● **TAREAS POR REALIZAR**:
(a) Indique si cada afirmación concuerda con el extracto sobre el Rock&Roll: (i) a Jerry Lee Lewis se le llama "The Killer"; (ii) el apodo "Rey Lagarto" corresponde a Elvis; (iii) la amplificación del yo a través de poderes adquiridos aumenta cuando llegan los hijos de la burguesía. Responda sí o no a cada una y cite textualmente las palabras del extracto que lo deciden.
(b) Según el extracto sobre el Rock&Roll, ¿qué apodo recibe Little Richard?

● **EXTRACTO DEL DOCUMENTO**:
◇ ◇ ◇
En el primer Rock&Roll de los cincuenta, sobre cuyos iconos confluyen los rasgos de la realeza, la divinidad, la depravación y el bandidaje sagrado, esto seguía siendo así. En esas líneas de sangre real improvisada uno conquistaba el título y lo defendía después, de un modo perfectamente pugilístico, medieval y mitológico. Ahí “El Rey”, a secas (Elvis). Ahí, ya más tarde y con añadido chamánico, el “Rey Lagarto” (Morrison). Ahí “The Killer” (Jerry Lee Lewis), ahí “El Melocotón de Macon” (Little Richard), que suena aún más amenazante, sedoso, sexual y poético. Se puede hablar, y es fascinante, de un vivo residuo antropológico que se manifestaba de nuevo con una llama de inusual intensidad. Pero, aunque televisada en directo, era la misma vieja llama, renacida. 

Algo cambia, sin embargo, en el momento en que los hijos de la burguesía comienzan a afluir masivamente hacia el hecho contracultural que surge en torno a ese Rock&Roll, a crear esa contracultura, arrancándola de las manos del barro primigenio y lumpen en el que, paradójicamente, deseaban verse reflejados. La amplificación del yo a través de poderes adquiridos amaina. El niño burgués que juega, con transcendente seriedad, a ser otra cosa, no es cosa alguna todavía. Sus ideas de lo que es ser rey, príncipe o bandido son aún potencias, y necesita un nuevo bautismo que le permita enfilar la búsqueda de la función.
◇ ◇ ◇
● **DATOS PROPORCIONADOS**:
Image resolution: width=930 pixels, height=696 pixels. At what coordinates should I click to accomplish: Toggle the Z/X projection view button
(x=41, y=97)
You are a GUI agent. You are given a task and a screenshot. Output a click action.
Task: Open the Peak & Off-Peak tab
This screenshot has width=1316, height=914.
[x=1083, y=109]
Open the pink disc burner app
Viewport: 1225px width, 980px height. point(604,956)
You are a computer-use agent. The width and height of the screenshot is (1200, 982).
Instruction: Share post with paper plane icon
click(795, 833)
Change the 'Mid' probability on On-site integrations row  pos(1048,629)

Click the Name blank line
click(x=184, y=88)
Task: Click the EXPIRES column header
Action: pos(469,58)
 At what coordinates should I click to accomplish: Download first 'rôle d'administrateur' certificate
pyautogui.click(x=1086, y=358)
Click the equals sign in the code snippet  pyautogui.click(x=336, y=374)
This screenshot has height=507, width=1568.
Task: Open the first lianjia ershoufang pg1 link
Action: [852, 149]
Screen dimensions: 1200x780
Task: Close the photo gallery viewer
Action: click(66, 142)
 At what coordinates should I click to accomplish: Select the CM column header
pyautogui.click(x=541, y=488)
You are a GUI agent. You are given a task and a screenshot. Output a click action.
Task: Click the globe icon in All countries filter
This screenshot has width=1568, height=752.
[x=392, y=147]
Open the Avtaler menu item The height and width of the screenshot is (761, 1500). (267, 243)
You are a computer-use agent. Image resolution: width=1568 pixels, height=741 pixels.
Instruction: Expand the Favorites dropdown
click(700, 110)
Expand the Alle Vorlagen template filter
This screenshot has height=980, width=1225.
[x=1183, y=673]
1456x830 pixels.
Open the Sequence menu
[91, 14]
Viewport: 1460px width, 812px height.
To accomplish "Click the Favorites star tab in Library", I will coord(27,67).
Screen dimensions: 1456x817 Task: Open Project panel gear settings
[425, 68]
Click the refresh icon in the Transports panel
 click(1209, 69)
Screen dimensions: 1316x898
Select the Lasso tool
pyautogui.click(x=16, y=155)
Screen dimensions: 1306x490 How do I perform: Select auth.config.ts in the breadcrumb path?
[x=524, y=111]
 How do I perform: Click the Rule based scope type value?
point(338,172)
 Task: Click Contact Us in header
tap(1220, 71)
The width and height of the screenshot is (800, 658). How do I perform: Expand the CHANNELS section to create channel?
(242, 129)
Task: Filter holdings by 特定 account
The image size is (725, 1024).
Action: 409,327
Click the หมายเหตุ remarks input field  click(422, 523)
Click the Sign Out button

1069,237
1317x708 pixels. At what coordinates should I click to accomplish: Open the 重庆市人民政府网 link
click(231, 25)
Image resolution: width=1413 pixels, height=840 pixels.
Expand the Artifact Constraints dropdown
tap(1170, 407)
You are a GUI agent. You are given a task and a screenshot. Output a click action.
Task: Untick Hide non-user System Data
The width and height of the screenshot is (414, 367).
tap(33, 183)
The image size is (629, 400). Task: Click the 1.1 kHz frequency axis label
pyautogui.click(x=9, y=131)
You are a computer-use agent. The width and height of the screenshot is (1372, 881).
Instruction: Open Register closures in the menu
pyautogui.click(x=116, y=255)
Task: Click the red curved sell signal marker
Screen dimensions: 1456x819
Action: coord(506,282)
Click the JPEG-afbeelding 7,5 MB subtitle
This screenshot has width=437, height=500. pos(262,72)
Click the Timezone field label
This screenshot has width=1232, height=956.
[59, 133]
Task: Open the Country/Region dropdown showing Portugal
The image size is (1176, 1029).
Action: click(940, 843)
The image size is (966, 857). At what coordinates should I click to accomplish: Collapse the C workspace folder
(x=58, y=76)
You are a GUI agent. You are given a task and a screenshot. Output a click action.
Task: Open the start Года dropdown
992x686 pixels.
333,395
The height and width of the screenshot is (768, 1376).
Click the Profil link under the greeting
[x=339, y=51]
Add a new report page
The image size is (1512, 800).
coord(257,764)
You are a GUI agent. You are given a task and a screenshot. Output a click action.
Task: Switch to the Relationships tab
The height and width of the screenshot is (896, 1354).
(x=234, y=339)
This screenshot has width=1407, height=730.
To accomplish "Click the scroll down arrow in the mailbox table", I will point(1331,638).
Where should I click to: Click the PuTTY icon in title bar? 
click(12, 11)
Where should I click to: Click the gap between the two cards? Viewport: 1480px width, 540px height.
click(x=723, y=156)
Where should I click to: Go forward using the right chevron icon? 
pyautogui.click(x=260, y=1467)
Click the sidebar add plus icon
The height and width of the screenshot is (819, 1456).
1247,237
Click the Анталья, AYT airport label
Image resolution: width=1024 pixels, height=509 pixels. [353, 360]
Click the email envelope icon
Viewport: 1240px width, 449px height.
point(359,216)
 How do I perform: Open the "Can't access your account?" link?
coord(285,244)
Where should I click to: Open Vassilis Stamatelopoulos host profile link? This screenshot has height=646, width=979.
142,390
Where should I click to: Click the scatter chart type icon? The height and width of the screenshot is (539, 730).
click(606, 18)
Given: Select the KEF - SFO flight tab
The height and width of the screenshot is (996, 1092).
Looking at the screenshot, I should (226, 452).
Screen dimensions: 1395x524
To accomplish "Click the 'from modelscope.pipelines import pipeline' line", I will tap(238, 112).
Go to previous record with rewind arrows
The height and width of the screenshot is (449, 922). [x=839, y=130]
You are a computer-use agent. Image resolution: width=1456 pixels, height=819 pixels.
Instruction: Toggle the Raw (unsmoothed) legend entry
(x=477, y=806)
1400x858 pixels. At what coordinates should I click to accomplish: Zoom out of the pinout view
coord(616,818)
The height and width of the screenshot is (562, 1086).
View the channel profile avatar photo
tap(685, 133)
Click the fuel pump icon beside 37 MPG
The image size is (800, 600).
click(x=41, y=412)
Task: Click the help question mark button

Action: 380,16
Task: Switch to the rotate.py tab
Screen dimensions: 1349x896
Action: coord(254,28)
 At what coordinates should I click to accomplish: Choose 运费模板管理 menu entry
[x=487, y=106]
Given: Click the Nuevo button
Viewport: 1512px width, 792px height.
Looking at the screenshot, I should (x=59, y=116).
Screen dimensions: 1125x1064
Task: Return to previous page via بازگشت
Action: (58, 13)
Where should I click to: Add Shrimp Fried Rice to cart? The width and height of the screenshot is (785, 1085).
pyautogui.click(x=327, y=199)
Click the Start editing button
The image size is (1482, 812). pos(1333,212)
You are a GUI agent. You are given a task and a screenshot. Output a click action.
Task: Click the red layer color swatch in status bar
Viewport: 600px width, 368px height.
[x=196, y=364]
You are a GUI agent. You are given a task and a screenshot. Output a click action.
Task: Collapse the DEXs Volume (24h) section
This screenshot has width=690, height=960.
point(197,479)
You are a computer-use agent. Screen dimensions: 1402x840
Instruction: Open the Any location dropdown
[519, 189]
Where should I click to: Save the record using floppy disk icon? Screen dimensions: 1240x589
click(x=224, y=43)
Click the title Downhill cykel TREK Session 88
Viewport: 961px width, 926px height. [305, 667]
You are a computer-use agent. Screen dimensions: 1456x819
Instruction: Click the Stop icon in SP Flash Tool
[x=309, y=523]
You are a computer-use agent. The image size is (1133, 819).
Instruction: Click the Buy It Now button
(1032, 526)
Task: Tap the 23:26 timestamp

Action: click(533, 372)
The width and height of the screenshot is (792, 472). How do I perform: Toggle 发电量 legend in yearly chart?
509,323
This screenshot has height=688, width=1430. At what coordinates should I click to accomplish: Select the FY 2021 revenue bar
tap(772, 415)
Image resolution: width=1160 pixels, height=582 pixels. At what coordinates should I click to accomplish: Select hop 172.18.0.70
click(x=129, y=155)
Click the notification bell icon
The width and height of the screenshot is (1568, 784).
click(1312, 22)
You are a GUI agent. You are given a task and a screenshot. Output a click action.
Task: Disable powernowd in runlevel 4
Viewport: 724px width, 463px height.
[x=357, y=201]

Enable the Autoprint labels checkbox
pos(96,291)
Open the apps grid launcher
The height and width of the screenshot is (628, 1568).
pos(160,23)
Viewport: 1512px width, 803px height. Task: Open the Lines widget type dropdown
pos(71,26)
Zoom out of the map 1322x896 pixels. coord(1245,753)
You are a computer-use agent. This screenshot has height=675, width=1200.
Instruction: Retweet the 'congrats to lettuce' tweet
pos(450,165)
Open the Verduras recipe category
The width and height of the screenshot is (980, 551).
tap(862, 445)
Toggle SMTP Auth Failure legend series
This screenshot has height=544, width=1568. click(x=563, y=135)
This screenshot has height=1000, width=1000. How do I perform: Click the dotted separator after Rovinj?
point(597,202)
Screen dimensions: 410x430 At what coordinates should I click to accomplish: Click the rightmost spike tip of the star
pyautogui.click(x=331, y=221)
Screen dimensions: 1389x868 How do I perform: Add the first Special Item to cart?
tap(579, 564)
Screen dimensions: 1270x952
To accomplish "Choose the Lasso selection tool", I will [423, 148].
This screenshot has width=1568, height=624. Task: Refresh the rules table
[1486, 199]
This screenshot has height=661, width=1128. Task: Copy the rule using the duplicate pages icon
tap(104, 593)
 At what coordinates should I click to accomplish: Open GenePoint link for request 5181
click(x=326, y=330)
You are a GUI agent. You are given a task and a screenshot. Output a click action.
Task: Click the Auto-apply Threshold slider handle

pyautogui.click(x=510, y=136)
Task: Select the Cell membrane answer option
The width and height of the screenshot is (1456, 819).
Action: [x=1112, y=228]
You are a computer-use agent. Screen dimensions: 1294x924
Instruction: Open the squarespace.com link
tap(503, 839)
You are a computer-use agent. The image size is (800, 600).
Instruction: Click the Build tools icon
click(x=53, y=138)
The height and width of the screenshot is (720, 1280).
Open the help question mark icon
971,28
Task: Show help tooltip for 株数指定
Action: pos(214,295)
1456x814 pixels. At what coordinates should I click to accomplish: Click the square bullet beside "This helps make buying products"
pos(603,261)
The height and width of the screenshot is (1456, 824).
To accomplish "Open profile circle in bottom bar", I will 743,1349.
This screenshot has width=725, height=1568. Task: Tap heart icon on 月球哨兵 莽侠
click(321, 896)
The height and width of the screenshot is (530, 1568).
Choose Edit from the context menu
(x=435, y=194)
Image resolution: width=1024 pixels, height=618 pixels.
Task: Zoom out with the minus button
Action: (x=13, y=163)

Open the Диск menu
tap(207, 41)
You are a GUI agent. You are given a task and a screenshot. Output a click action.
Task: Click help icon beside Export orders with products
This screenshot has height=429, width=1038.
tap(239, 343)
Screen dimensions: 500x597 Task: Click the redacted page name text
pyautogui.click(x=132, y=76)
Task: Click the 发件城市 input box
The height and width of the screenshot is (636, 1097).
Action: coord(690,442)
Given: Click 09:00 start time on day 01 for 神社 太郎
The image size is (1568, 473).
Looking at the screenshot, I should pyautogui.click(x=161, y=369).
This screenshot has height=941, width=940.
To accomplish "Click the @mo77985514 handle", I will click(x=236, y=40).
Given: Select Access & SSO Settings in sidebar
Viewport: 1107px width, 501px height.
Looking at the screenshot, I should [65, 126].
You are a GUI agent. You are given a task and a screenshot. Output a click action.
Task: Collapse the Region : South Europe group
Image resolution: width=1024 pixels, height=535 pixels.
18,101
◇ ◇ ◇
● **RESPUESTAS**:
(a)
(i) Sí: «Ahí “The Killer” (Jerry Lee Lewis)».
(ii) No: «el “Rey Lagarto” (Morrison)».
(iii) No: «La amplificación del yo a través de poderes adquiridos amaina.»

(b) «El Melocotón de Macon».